Forty years after becoming a father for the first time, six children and thirteen grandchildren later, the question has to be; how has my life been changed through all these years in the role of dad and grandpa? The simple answer…I can’t possibly fathom how different my life would have been without the children. Being a dad is fulfilling, meaningful, joyful, gratifying, significant, prideful, humanizing, and humbling. Paradoxically, it is also frustrating, stressful, vexing, fearful, exasperating, exhausting, costly, and certainly not something to enter into lightly. The decision to become a dad is forever…once a dad you can’t ever walk away and shed the responsibility…(well, perhaps in very short moments). Children are not our possessions with built-in obsolescence. When we make the commitment to becoming a dad, it is like no other commitment we will ever make in our life…we can’t negotiate, rationalize our way out of it, or walk away when the contract is finished and pick a new provider. At times we don’t particular like their behaviors. Conversely, they don’t always like our behaviors either. But, we will always love them…no matter what. The love and relationship with our children is unique and like no other in our life.

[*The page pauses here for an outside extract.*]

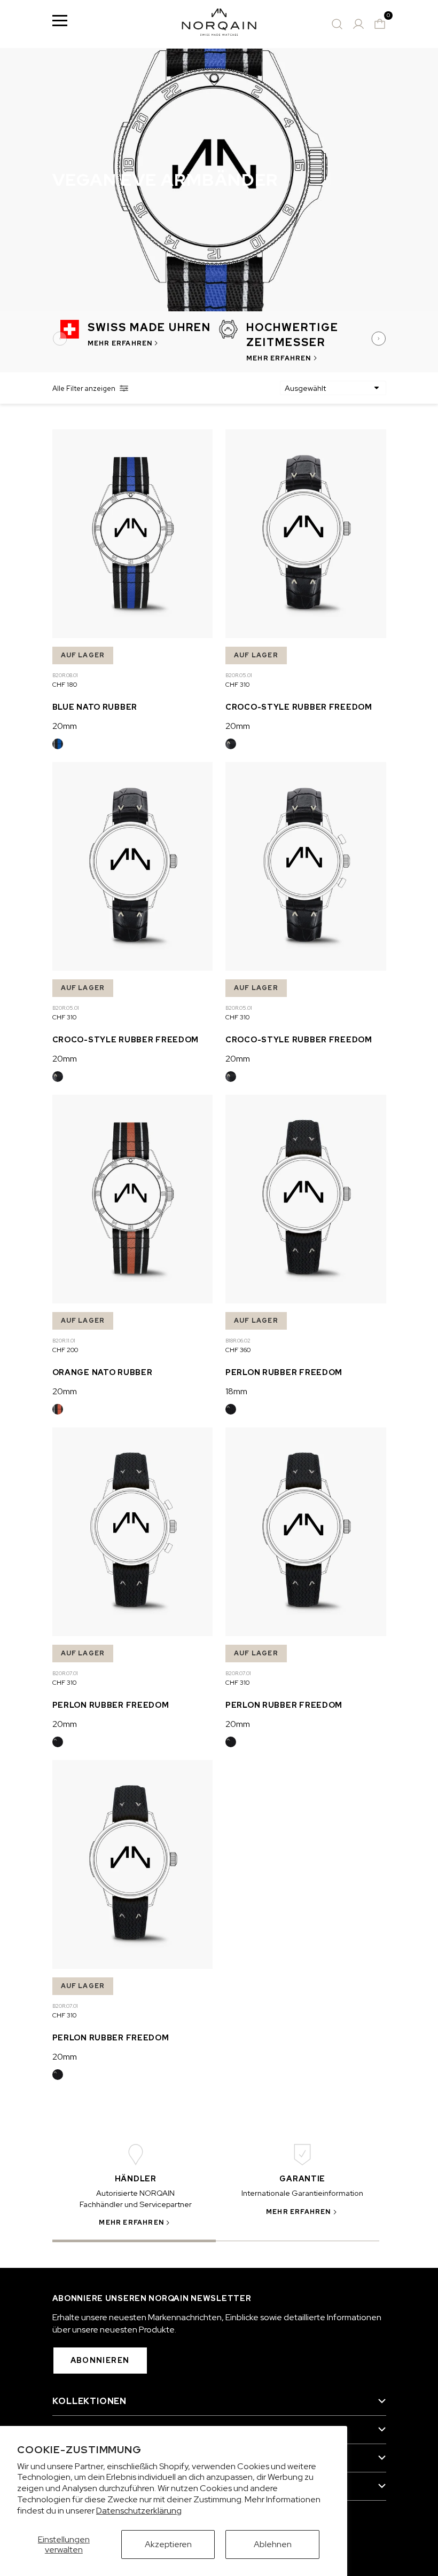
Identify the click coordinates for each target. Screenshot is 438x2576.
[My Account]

My commitment to being a father is deeply engrained within my soul. My dad died suddenly when I was nine months old, leaving my mother widowed with three young children to deal with on her own. I have known what it is to not have a dad in my life and will always have sadness about it, but I also developed distinctions from being raised by my mom and grandmother, which has contributed to my way of being a father. We strive to be the perfect father, but we are human and we make mistakes. We stumble, we cry, we have breakdowns at times, we experience consequences for our decisions, but we also get back up every morning, get the kids off to school and face the world again, a powerful metaphor for many circumstances in our life. A true gift we can give our children is allowing them to be human. Embracing my own “humanness” allowed me the empathy to embrace the humanness of my children. We can be mentors, teachers, family leaders, influencers, “life coaches”, and providers of structural tools allowing them to make decisions, (with guidance and counsel), and then being responsible for the consequences of their decisions, both good and not so good sometimes. They learn as much or more from our behaviors, as from what comes out of our mouths. They are emotional sponges and emulators. And what we put out there is reflected back. They teach us and bring us humility. Titles and successes in our careers dissolve in an instant when we walk through the door of our homes. We “have” numerous things in our lives, but being a dad/father/grandfather is a “way of being”…it is cellular. Perhaps it really should be “children’s day” in honor of our children.